The Padres now field more Korean-born players than any MLB franchise outside the Dodgers, a composition shift that began when chairman Peter Seidler authorized international scouting budget increases in 2020. General manager A.J. Preller has allocated $47 million in combined salary and posting fees to Korean talent since that directive, triple the club's prior decade total. Song's contract runs through 2027 with a 2028 club option at $5.2 million, structured identically to Go's October signing. The posting system, reformed in 2017 to cap fees at $4 million for contracts under $25 million, allows mid-market clubs to acquire proven professionals without draft capital outlay.
The roster configuration directly serves Padres ownership's broadcast and sponsorship strategy. Korean-language streaming rights for Padres games now generate $3.1 million annually via a 2023 deal with Naver Sports, up from $400,000 in 2020. Jersey patch sponsor Hana Financial Group, a Seoul-based institution, extended its partnership through 2026 at an undisclosed premium after Kim's All-Star selection. The club's February Seoul Series games against the Dodgers—two regular-season contests at Gocheok Sky Dome—carry $18 million in combined gate, hospitality, and MLB international pool revenue, per league documents. Song's signing ensures native star power for that inventory.
Korean player acquisitions also hedge against Latin American visa uncertainty. The Padres maintain six Dominican academy prospects currently delayed by US consular backlogs; Song and Go required no visa sponsorship under their O-1 classifications. Preller has told ownership that KBO professionals arrive with superior command metrics and lower injury histories than same-age Caribbean arms, according to two executives briefed on his presentations. Song's 1.08 WHIP and 19.2% strikeout rate last season fit the archetype.
What to watch: The Padres' rotation currently holds six major-league-ready starters, suggesting Song begins in Triple-A El Paso unless the club trades Dylan Cease before Opening Day. Cease's market has $14 million remaining on his 2024 salary, a figure that aligns with the Yankees' stated bullpen budget gap. The Seoul Series lineup card deadline falls February 12, giving Preller three weeks to finalize his Korean roster presentation. Hana Financial's patch renewal window opens in September; early discussions have included expanded in-stadium Korean-language hospitality suites at Petco Park, per a sponsor-side source.

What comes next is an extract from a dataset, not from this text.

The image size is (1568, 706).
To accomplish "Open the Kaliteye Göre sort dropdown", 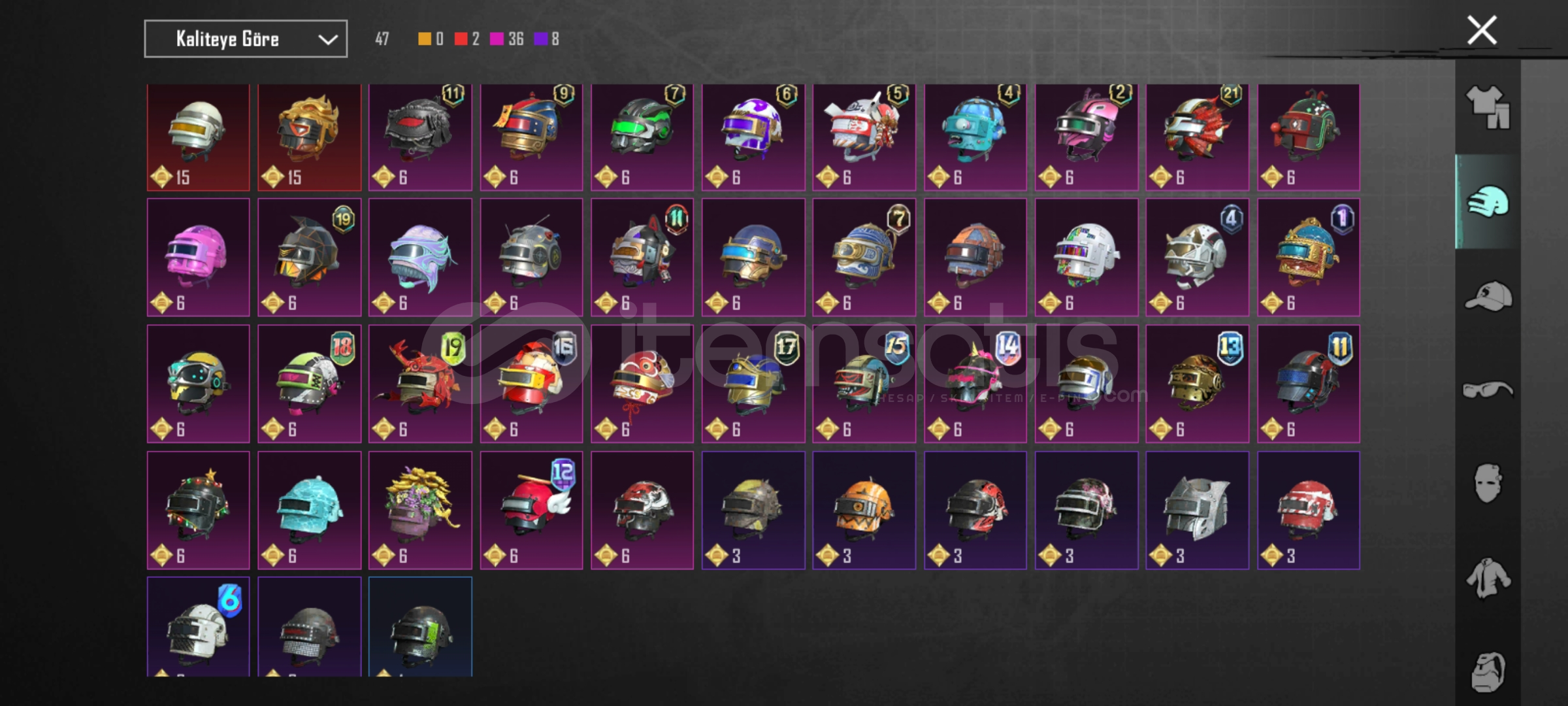I will pos(246,39).
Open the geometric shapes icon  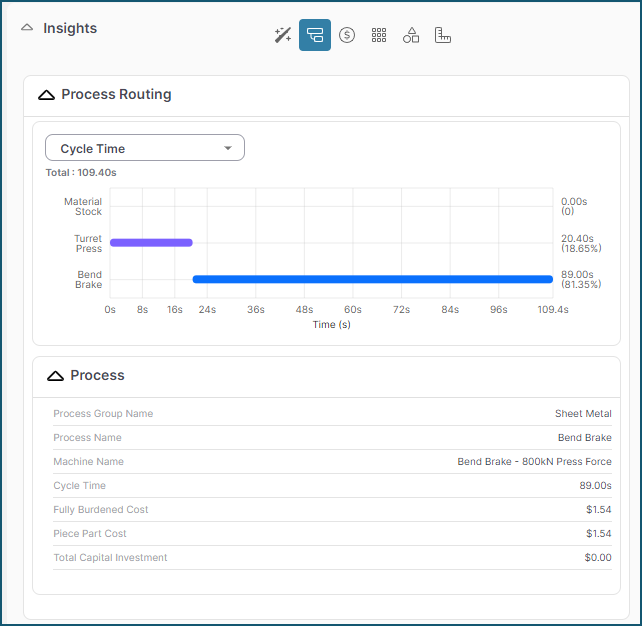click(x=411, y=35)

The Tigers received their second-largest posting fee in franchise history, trailing only Lee Bum-ho's $4 million transfer to the Pirates in 2016. Kia's front office has now monetized four departures since 2018, converting developmental costs into immediate cash while retaining domestic gate appeal through younger replacements—a model that makes the KBO a more efficient Padres feeder system than their own lower minors.
The takeaway
Padres convert **$13M** Korean signing into **$3M+** annual media and sponsor revenue, proving Pacific Rim talent yields higher commercial leverage than equivalent domestic acquisitions.